> [Task material]:
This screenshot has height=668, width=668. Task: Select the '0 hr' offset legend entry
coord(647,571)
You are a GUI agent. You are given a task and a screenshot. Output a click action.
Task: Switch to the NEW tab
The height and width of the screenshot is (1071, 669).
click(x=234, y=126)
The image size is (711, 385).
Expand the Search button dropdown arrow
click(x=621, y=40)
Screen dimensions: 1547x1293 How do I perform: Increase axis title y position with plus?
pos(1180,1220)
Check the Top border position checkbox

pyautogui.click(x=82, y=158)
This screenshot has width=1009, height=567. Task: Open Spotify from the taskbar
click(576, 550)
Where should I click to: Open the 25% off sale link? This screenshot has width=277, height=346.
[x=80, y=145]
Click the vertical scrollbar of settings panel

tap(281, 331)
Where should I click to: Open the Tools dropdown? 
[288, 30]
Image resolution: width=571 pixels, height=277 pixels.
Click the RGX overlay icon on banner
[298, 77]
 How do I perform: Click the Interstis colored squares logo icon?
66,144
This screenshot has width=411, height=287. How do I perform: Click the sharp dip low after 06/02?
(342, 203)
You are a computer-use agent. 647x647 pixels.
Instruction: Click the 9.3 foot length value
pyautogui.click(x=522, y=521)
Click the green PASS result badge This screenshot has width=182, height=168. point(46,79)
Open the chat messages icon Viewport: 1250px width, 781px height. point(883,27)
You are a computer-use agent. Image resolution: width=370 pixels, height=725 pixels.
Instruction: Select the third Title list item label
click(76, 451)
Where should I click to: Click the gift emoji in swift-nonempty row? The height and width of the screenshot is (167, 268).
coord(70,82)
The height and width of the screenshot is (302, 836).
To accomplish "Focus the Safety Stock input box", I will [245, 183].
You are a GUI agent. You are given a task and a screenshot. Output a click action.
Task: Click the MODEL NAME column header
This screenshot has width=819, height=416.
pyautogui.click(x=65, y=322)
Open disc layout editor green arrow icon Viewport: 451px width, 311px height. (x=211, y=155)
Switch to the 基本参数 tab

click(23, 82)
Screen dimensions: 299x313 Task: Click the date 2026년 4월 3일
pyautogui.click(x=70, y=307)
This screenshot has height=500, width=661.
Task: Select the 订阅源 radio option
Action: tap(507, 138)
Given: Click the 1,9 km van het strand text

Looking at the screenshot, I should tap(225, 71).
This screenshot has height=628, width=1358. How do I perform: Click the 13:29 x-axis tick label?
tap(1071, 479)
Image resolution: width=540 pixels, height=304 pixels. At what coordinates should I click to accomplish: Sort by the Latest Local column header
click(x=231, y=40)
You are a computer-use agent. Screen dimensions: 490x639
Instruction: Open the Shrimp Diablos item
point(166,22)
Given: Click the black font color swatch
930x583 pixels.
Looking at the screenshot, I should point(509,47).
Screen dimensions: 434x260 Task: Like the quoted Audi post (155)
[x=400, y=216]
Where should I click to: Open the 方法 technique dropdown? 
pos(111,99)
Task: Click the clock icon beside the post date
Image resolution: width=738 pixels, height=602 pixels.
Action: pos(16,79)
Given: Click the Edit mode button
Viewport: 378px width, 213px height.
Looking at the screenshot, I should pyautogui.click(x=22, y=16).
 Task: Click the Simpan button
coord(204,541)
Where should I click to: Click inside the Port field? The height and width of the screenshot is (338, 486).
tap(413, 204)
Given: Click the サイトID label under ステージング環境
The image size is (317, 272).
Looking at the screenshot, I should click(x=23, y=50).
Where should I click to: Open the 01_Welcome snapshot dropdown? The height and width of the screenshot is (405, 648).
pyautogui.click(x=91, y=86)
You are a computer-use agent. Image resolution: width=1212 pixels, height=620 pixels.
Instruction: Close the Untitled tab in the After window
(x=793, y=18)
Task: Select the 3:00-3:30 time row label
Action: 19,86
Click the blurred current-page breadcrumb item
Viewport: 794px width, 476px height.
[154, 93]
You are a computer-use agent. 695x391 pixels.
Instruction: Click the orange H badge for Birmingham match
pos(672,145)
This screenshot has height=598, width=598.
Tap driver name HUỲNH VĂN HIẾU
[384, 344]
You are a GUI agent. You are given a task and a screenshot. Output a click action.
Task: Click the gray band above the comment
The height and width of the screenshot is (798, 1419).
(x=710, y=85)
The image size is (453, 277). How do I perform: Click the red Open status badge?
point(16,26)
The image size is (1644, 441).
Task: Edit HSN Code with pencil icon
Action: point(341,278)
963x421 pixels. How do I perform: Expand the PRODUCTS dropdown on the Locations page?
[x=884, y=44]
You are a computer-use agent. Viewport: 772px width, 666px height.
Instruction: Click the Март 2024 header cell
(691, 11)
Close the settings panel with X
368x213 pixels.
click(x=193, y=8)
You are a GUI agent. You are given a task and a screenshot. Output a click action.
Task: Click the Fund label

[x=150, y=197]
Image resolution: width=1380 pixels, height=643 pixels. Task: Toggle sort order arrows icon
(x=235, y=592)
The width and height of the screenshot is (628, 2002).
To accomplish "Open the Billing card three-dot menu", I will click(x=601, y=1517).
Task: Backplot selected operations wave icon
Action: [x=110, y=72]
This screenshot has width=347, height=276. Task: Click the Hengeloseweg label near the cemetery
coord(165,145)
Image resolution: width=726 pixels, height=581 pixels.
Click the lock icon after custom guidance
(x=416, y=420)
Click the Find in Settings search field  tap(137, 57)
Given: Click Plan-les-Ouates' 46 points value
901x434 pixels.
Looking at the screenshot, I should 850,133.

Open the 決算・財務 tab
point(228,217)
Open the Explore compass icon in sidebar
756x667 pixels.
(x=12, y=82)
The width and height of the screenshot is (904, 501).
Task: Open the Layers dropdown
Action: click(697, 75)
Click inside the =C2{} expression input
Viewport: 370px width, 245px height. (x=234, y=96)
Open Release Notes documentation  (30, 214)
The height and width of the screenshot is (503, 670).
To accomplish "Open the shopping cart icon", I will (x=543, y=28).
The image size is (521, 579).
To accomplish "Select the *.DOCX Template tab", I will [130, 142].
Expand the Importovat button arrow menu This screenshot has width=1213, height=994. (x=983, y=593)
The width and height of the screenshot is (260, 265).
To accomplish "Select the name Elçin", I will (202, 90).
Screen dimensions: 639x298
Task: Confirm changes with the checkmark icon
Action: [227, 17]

> [About this exercise]:
Only the lines holding the string "agent" are needed; copy each of them from the material above.

> [Answer for the task]:
You are a GUI agent. You are given a task and a screenshot. Output a click action.
You are a computer-use agent. 647x647 pixels.
You are a computer-use agent. Image resolution: width=370 pixels, height=725 pixels.
You are a GUI agent. You are given a task and a screenshot. Output a click action.
You are a computer-use agent. Screen dimensions: 490x639
You are a computer-use agent. Image resolution: width=1212 pixels, height=620 pixels.
You are a computer-use agent. 695x391 pixels.
You are a GUI agent. You are given a task and a screenshot. Output a click action.
You are a computer-use agent. Viewport: 772px width, 666px height.
You are a GUI agent. You are given a task and a screenshot. Output a click action.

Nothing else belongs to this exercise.